Reproduce the stretch of items from the beginning through the line containing "Looking at the", both ends included.

Begin Data shown

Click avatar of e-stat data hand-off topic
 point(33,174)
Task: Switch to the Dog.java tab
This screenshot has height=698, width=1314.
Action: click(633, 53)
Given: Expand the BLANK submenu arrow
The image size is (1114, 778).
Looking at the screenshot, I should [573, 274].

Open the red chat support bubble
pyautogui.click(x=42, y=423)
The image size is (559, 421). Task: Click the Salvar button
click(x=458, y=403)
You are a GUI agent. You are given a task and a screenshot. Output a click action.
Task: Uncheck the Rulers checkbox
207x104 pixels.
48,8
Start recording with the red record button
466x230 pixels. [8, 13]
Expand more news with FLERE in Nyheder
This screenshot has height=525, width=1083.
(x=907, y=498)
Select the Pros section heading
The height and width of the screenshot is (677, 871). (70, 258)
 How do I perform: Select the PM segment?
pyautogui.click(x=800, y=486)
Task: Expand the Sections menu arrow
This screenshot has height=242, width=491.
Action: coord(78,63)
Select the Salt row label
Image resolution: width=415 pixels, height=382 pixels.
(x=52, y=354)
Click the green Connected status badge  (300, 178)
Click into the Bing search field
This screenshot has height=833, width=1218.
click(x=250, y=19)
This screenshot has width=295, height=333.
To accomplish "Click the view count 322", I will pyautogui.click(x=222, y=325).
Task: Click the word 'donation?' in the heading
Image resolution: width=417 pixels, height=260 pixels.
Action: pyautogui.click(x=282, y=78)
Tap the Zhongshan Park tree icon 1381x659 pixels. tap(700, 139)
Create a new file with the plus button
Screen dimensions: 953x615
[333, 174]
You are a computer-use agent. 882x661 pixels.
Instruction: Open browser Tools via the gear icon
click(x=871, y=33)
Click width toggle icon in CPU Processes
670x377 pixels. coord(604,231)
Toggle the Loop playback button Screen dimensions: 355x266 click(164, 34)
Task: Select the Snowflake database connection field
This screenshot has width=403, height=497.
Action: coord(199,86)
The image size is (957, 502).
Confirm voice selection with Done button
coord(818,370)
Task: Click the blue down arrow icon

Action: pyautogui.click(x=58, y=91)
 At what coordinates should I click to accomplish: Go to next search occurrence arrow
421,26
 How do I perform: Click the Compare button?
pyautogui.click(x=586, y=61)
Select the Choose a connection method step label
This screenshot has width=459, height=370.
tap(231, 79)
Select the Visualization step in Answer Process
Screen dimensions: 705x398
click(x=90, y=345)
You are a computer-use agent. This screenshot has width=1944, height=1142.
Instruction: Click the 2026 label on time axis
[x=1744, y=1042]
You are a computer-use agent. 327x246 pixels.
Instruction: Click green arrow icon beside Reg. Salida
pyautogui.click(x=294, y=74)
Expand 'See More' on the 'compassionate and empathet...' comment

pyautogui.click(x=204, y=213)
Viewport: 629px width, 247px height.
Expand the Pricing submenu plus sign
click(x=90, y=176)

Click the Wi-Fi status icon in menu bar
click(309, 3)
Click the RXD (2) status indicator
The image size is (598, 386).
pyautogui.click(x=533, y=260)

End Data shown

*Task answer*.
Click avatar of e-stat data hand-off topic
 point(33,174)
Task: Switch to the Dog.java tab
This screenshot has height=698, width=1314.
Action: click(633, 53)
Given: Expand the BLANK submenu arrow
The image size is (1114, 778).
Looking at the screenshot, I should [573, 274].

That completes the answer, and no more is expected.